Monsieur [Q] [Z] produit les courriels adressés le 24 février 2021, 26 février 2021 et le 8 mars 2021 à Monsieur [M] [O], président de la S.A.S. SOTEB ARCHITECTURE où il évoque une erreur de chiffrage et la circonstance que lui sont facturées davantage de membranes que de m2.
Il communique également le courriel adressé le 29 juin 2020 à la S.A.S. SOTEB ARCHITECTURE au terme duquel il dresse une liste non exhaustive des dégâts constatés depuis le début du chantier, le retard dans son exécution, l’abandon des travaux par la demanderesse et ses observations quant à la qualité du travail réalisé. A ce titre, Monsieur [Q] [Z] expose que des poutrelles à l’étage sont mal positionnées, ainsi que des erreurs de positionnement dans la salle de bains, des trous dans la façade mal rebouchés, des traits de scie visibles et l’inefficacité de la technique employée pour la mise en œuvre des normes d’évacuation.

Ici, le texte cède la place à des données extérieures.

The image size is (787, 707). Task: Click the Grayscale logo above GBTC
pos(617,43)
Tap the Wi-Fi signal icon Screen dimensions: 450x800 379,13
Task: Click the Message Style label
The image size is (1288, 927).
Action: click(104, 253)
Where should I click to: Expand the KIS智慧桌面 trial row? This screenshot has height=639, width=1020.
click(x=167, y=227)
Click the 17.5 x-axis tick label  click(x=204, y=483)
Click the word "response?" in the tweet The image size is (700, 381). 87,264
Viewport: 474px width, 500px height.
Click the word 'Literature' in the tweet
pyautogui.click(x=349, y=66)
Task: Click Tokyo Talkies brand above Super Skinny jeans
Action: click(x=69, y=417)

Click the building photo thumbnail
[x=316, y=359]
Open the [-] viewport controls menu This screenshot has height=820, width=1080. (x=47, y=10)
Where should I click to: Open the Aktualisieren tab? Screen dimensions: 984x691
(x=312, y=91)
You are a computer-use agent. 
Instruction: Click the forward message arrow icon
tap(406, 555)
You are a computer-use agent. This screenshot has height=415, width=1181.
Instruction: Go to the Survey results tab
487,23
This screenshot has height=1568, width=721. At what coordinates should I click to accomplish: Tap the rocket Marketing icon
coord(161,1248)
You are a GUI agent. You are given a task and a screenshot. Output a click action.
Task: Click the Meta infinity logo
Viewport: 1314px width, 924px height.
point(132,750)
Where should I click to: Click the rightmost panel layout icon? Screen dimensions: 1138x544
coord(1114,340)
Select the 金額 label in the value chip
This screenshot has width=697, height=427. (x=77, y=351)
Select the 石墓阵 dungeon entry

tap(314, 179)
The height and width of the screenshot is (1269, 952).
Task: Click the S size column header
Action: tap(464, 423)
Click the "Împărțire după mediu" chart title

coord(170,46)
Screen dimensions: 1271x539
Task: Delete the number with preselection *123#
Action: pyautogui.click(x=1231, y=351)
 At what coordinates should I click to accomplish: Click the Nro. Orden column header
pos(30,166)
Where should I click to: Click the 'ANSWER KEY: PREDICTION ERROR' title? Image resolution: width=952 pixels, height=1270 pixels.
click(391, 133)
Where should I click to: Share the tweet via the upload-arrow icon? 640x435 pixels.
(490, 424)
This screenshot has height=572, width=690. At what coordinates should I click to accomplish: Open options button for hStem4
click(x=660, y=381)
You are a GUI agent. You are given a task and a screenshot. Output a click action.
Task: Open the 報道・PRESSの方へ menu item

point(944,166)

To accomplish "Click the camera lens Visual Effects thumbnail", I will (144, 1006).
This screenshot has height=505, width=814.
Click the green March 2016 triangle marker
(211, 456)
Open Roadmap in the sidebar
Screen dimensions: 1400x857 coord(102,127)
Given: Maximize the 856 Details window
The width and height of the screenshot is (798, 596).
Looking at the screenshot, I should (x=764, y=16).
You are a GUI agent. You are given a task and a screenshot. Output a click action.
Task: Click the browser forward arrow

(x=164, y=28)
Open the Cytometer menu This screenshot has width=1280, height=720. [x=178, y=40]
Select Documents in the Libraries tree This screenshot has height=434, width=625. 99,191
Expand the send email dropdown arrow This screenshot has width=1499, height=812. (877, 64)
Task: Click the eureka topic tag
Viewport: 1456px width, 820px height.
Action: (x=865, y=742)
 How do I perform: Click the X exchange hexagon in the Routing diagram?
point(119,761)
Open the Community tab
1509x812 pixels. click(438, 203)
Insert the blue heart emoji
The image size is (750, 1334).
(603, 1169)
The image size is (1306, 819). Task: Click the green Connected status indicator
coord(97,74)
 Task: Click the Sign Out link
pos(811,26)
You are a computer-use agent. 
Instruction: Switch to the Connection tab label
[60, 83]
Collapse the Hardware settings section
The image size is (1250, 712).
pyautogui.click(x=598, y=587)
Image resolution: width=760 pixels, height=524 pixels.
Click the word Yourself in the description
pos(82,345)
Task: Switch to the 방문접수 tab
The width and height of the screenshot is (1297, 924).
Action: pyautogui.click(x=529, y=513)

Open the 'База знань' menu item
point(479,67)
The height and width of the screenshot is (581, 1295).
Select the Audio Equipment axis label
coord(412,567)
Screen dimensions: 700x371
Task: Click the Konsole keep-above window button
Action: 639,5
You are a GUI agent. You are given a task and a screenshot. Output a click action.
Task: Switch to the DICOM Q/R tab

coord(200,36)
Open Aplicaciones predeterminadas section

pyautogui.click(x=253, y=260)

Il apparaît au vu de ces éléments que l’avis d’un technicien est un préalable nécessaire à la solution du litige.
Il résulte de l’ensemble de ces éléments la nécessité d’ordonner une expertise judiciaire avec mission décrite aux dispositifs et aux frais avancés par le demandeur.
Il sera parallèlement sursis à statuer sur les demandes présentées par la S.A.S. SOTEB ARCHITECTURE étant rappelé que Monsieur [Q] [Z] conteste être redevable de la somme sollicitée par celle-ci.
PAR CES MOTIFS
Le Tribunal, statuant après débats en audience publique, par jugement avant dire droit, en premier ressort et par mise à disposition au greffe,
Ordonne une expertise confiée à Monsieur [Q] [L], [Adresse 5] [Courriel 1]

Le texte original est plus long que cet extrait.